* _WHAT YOU SHOULD DO_: Quote each line exactly, from the line that contains "Task: Open Chrome profile avatar icon" down to the last line of the listing, and no other lines.

═════ THE DATA ═════

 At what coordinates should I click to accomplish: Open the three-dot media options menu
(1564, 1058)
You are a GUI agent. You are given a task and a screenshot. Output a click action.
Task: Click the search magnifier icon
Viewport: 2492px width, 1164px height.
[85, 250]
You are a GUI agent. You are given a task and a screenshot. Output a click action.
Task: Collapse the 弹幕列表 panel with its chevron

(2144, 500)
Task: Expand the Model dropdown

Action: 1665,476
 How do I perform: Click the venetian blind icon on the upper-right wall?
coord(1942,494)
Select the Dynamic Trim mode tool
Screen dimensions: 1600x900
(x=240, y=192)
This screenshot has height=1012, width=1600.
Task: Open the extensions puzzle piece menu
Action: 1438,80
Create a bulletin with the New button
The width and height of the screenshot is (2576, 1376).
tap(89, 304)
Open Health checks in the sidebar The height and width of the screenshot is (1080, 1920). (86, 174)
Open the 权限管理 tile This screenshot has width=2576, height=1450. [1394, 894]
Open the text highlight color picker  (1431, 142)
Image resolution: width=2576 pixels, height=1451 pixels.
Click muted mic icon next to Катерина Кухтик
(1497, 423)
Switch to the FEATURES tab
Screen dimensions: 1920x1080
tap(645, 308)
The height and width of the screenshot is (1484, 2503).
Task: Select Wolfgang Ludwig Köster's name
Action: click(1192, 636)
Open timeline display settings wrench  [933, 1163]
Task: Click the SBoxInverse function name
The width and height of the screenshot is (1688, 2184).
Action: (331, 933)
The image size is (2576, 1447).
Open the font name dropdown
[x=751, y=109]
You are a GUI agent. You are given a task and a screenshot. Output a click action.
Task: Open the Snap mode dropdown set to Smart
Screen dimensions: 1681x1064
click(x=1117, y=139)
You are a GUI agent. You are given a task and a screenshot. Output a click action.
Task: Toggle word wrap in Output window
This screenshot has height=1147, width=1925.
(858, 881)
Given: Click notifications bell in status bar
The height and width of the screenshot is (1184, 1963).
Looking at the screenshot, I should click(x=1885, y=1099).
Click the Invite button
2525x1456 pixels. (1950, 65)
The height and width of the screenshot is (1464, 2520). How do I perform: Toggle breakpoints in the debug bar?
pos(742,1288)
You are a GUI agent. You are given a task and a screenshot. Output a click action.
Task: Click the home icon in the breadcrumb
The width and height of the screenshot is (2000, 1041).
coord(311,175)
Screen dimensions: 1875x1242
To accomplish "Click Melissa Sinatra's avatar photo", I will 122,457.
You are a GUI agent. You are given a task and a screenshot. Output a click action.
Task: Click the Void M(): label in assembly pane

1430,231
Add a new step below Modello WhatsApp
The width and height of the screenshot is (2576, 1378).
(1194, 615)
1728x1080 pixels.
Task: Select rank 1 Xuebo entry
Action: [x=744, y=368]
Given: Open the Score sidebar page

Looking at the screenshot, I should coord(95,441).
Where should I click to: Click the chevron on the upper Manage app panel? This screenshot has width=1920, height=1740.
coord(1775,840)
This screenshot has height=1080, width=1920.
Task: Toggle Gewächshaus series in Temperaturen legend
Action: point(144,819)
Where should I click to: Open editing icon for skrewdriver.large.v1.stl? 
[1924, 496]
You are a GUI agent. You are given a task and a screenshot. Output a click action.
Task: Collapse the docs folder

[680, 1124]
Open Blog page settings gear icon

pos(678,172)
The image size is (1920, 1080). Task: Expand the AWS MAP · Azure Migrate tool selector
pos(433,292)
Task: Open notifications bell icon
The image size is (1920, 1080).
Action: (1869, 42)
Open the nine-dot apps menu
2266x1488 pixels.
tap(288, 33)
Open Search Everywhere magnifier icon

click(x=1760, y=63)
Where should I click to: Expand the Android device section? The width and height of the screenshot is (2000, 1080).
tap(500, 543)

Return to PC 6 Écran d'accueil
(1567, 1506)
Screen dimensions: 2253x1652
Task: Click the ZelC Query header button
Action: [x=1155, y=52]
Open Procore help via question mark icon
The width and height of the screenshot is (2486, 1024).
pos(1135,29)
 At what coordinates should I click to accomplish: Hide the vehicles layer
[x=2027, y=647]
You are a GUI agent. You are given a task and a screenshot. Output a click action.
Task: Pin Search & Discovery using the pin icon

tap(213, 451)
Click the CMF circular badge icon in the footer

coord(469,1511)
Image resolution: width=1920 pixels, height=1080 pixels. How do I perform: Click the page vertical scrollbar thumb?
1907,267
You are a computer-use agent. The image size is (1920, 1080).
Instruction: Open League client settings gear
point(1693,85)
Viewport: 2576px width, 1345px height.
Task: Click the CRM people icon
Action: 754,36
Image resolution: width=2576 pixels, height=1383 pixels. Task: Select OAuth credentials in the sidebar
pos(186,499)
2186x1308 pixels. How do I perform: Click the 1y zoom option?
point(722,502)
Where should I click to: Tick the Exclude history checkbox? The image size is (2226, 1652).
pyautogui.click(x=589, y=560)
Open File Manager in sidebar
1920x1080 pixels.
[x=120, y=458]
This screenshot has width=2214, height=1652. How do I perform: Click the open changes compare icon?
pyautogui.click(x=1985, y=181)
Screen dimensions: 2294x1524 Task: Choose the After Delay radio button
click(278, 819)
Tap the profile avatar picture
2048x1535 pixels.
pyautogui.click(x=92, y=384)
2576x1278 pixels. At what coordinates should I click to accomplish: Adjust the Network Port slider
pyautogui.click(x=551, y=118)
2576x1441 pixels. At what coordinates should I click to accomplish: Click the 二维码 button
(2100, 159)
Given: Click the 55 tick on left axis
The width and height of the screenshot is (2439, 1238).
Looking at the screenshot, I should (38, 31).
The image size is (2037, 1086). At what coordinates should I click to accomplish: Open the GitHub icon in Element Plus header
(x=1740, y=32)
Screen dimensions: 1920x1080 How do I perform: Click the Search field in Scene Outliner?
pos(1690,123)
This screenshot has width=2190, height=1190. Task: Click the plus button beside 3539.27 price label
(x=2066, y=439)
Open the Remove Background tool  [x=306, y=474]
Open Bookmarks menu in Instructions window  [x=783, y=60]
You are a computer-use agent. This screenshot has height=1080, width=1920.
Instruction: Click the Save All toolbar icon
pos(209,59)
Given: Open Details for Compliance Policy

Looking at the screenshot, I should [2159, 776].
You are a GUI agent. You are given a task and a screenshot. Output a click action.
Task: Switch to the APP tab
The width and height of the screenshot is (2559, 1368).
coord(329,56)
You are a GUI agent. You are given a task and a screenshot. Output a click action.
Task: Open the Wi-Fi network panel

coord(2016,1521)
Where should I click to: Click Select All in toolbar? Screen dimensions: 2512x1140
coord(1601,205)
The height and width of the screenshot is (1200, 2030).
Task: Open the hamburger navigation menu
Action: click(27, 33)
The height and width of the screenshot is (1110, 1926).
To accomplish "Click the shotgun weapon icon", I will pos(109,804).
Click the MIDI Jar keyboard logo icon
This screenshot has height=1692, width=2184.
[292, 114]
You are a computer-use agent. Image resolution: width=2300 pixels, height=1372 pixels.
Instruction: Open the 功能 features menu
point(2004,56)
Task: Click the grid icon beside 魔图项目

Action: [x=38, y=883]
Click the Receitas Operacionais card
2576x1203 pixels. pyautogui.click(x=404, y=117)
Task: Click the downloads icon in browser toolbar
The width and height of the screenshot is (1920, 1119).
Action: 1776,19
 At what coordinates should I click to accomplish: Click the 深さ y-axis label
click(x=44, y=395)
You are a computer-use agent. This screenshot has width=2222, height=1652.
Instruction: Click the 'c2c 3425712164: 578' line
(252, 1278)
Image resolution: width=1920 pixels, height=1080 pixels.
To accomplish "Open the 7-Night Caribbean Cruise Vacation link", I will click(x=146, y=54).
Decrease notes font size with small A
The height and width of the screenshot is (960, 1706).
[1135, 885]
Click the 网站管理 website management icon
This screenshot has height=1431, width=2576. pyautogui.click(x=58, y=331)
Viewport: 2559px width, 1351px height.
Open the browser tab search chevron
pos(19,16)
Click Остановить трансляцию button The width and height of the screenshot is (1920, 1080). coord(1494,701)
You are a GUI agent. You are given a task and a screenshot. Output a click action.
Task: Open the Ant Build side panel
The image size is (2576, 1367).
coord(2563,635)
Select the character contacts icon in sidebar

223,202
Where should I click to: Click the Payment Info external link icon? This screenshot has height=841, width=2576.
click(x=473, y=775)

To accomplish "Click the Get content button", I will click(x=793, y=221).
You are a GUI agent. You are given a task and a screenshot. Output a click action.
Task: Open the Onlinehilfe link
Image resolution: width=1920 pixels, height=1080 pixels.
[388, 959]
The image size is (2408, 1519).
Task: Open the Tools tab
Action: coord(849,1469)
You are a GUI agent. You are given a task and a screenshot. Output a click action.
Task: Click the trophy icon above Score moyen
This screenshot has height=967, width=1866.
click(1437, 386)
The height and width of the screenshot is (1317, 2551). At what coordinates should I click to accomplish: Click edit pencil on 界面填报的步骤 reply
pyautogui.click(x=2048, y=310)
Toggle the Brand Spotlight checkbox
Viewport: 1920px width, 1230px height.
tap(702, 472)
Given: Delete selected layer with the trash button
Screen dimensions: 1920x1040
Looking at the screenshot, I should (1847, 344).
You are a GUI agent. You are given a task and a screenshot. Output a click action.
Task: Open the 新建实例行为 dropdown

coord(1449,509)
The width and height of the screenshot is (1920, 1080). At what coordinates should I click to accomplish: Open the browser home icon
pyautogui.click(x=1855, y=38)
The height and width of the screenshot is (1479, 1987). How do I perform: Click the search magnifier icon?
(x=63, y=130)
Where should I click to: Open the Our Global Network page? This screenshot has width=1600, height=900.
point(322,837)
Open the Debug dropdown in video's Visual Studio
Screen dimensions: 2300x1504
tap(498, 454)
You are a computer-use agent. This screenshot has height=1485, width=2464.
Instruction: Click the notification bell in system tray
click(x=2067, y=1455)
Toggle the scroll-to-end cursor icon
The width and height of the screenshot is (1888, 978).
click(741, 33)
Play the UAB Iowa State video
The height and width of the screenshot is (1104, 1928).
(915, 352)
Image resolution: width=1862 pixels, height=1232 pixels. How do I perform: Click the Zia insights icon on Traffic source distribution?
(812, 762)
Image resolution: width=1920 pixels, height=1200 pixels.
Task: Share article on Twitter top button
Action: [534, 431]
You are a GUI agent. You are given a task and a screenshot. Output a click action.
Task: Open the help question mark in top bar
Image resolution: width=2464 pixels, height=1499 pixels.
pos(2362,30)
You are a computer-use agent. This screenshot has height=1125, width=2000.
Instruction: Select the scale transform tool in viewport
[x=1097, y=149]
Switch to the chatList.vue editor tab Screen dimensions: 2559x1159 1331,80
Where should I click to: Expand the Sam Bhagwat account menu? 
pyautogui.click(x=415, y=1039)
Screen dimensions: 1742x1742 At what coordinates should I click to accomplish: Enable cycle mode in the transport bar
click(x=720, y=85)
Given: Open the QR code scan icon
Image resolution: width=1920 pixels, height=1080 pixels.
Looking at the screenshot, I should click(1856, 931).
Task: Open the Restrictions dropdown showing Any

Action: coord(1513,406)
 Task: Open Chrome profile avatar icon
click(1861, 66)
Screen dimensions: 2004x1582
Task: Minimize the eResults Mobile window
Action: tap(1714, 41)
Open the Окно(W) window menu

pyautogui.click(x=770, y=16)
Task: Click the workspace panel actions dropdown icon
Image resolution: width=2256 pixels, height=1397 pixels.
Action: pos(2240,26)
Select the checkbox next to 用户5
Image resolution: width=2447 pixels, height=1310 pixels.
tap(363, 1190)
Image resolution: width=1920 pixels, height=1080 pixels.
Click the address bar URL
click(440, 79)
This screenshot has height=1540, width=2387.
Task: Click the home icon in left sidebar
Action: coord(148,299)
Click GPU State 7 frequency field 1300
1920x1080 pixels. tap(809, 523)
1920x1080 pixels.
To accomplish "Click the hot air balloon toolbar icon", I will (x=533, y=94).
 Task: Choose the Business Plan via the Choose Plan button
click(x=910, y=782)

═════

* _WRITTEN RESPONSE_:
 Task: Open Chrome profile avatar icon
click(1861, 66)
Screen dimensions: 2004x1582
Task: Minimize the eResults Mobile window
Action: tap(1714, 41)
Open the Окно(W) window menu

pyautogui.click(x=770, y=16)
Task: Click the workspace panel actions dropdown icon
Image resolution: width=2256 pixels, height=1397 pixels.
Action: pos(2240,26)
Select the checkbox next to 用户5
Image resolution: width=2447 pixels, height=1310 pixels.
tap(363, 1190)
Image resolution: width=1920 pixels, height=1080 pixels.
Click the address bar URL
click(440, 79)
This screenshot has height=1540, width=2387.
Task: Click the home icon in left sidebar
Action: coord(148,299)
Click GPU State 7 frequency field 1300
1920x1080 pixels. tap(809, 523)
1920x1080 pixels.
To accomplish "Click the hot air balloon toolbar icon", I will (x=533, y=94).
 Task: Choose the Business Plan via the Choose Plan button
click(x=910, y=782)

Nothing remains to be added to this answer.